According to the scheduler passage, what mechanism lets a thread recognize that task credits were reset by another thread while it was servicing a task?

[Source passage]
------
However, it may be the case that one or more tasks with credit are currently being serviced by other scheduling threads when a given scheduling thread identifies that no current task in the SchedulableTasks has work. These tasks will then be reset and one or more of them scheduled, because of the work-conserving nature of the scheduler. A thread that was servicing a task while the credits were being reset by another thread needs to recognize that this has occurred and update the credit of this task before putting it back into SchedulableTasks. This is achieved using an atomic counter that is incremented after each reset. Each thread keeps the value of this counter before getting a task and checks to see whether it has not changed before it puts the task back.
| |
|
Although the reading and writing of tasks to and from SchedulableTasks is lock-free, if a scheduling thread finds nothing in the priority queue, it sleeps until it is awakened by a writer thread. The wait call that the scheduler thread performs is executed in a loop whose condition is the emptiness of SchedulableTasks. This loop must be synchronized with respect to SchedulableTasks, and with the notification performed by the writer thread; otherwise notifications might be lost.
------
[Dataset extract]
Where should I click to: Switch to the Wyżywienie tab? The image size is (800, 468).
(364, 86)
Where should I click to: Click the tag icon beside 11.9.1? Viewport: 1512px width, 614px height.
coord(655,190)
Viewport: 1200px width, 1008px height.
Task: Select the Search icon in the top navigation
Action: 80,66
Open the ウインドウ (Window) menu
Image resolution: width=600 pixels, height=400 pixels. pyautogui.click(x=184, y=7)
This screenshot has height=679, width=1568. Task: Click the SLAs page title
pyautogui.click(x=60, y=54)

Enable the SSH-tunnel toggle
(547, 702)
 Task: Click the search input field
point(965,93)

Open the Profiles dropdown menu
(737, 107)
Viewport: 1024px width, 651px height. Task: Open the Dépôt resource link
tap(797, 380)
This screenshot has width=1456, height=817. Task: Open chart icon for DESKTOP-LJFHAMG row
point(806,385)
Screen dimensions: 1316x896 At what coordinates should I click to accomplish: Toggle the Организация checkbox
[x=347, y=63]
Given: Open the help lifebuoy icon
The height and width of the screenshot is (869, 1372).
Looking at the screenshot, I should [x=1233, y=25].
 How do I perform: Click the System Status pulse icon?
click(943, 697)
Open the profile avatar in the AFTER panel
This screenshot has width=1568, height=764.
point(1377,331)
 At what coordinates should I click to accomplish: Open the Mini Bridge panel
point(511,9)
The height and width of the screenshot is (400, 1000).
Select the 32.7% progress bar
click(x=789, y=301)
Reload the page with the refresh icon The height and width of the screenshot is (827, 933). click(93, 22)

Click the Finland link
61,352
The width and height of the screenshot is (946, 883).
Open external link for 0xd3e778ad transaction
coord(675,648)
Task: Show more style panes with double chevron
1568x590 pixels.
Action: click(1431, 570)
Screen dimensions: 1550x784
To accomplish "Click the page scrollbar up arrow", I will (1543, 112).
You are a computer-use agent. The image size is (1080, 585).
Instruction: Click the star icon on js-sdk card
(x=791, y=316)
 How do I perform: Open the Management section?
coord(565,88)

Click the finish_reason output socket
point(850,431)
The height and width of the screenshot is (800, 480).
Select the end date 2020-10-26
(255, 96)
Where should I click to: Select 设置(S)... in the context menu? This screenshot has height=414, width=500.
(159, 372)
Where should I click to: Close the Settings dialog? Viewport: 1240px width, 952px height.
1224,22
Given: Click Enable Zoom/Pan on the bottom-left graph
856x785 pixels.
------
[Problem solution] An atomic counter that is incremented after each reset.